How Dean loved Sam
Sam loved Dean. Dean loved Sam. They would do anything for each other. They were brothers, after all. But then again, they were also more than just brothers.
Dean took care of Sam. He was Dean's kid. Sam was more of Dean's kid than he was ever John's. Sam was Dean's world. His whole existence revolved around Sam. His every thought was related to Sam.
That's just how Dean was wired.
'You have to look after Sammy, Dean.'
'Take care of your brother, Dean.'
'Sam's your responsibility, Dean.'
'You're his big brother, Dean.'
'Sam needs you, Dean.'
Those were the words he grew up hearing. Those were the commands he grew up obeying.
For Dean, everything was Sam. There was no in between.
For Sam, though, not everything was Dean. It's not like Sam was selfish. No, Sam wasn't selfish at all. He was kind, passionate, sweet, intelligent, and downright, the most adorable kid any mother could wish for their daughter. Sam cared for people, and he really cared for Dean.

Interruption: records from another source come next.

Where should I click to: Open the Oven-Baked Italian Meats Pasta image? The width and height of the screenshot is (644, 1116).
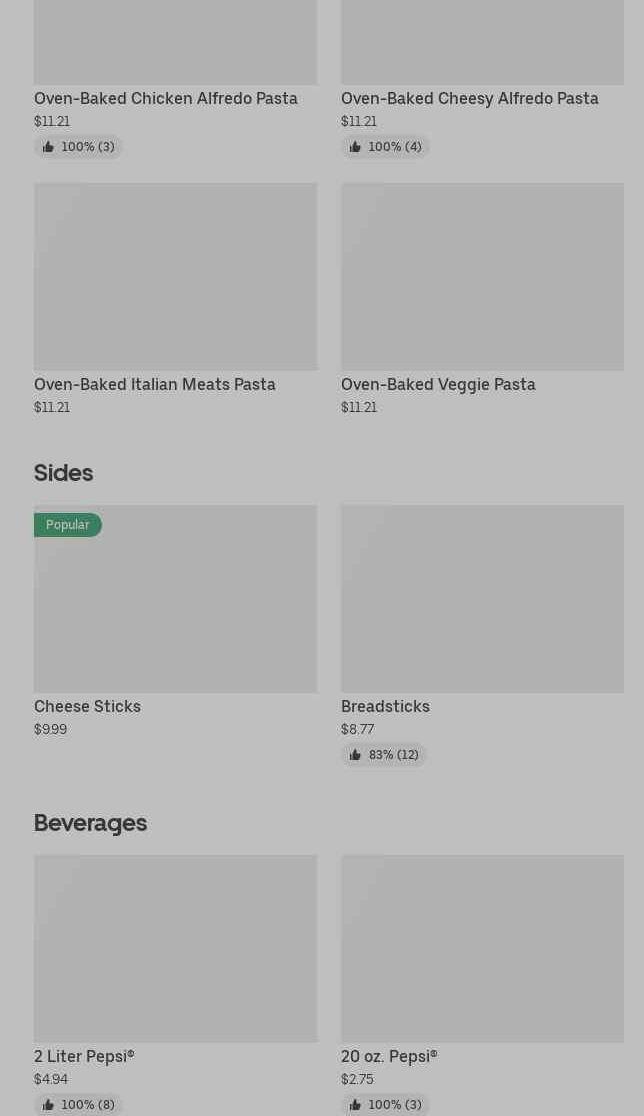pyautogui.click(x=175, y=276)
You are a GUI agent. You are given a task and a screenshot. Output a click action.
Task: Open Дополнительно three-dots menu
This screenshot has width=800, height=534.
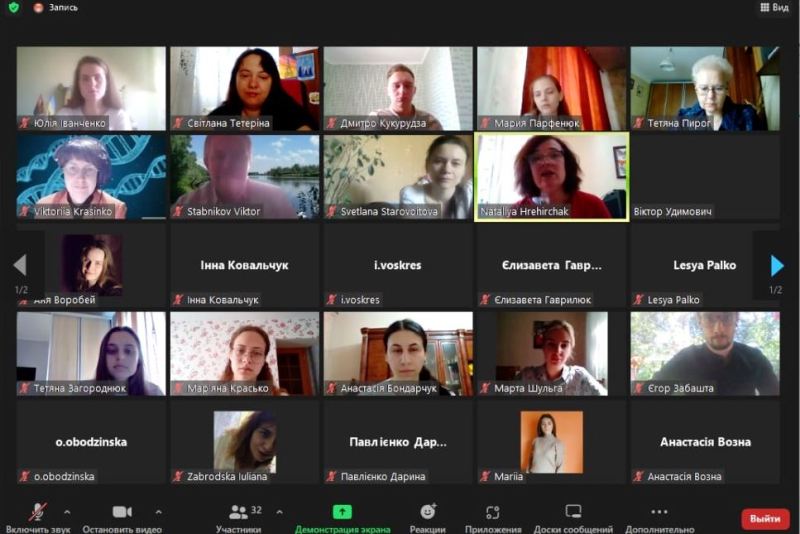click(x=659, y=512)
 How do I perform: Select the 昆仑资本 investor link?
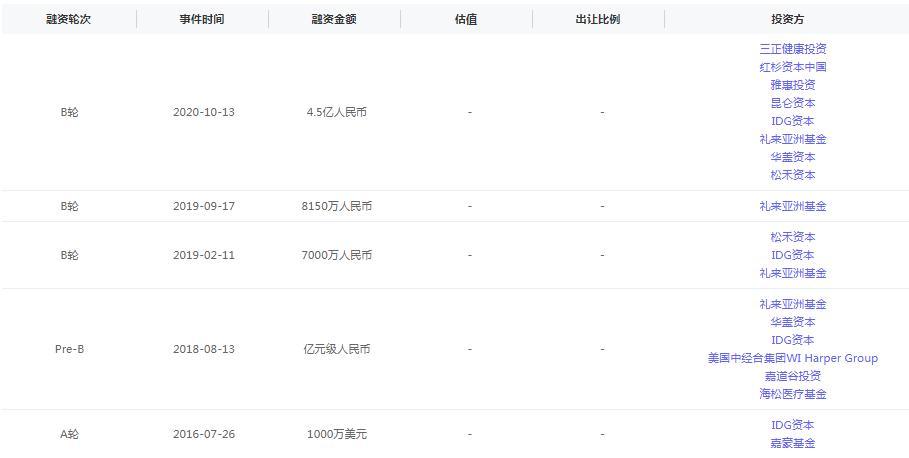[792, 102]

For Sam, Dean was his older brother, his protector, his educator, and his friend.
But he wasn't his world.
That's why, even though Dean's face and voice was the last thing Sam's mind conjured as he put a gun to his head, the image wasn't enough to make him discontinue his actions.
Sam's world was his own.
And the day he realized that he could not escape his life by going to Stanford, that he could not escape his father's anger, that he could not escape the helplessness he felt, Sam Winchester thought nothing better than to blow a hole through his own grapefruit.
That's how Dean found Sam. His little brother was laying on the carpet of a cheap motel room, half of his head missing from the original chunk. His blood adding a decorative color to the otherwise uninteresting room.
But Sam was Dean's world.
It is impossible to live without one's world, so Dean Winchester had no choice.
Two days later, John Winchester knew he had failed as a father.
For some reason I've always liked when Sam is hurt or suicidal and Dean's really affected by that. Maybe I should feel remorseful after literally killing off these two brothers, but, surprisingly, I don't. It might be that working in an environment with mostly sick people is making me hard of heart.
If Kripke were ever to hand the writer's right to me, (Which will never happen, because come on, writing is just a hobby for me) I would probably end up hurting the boys even more than they already are.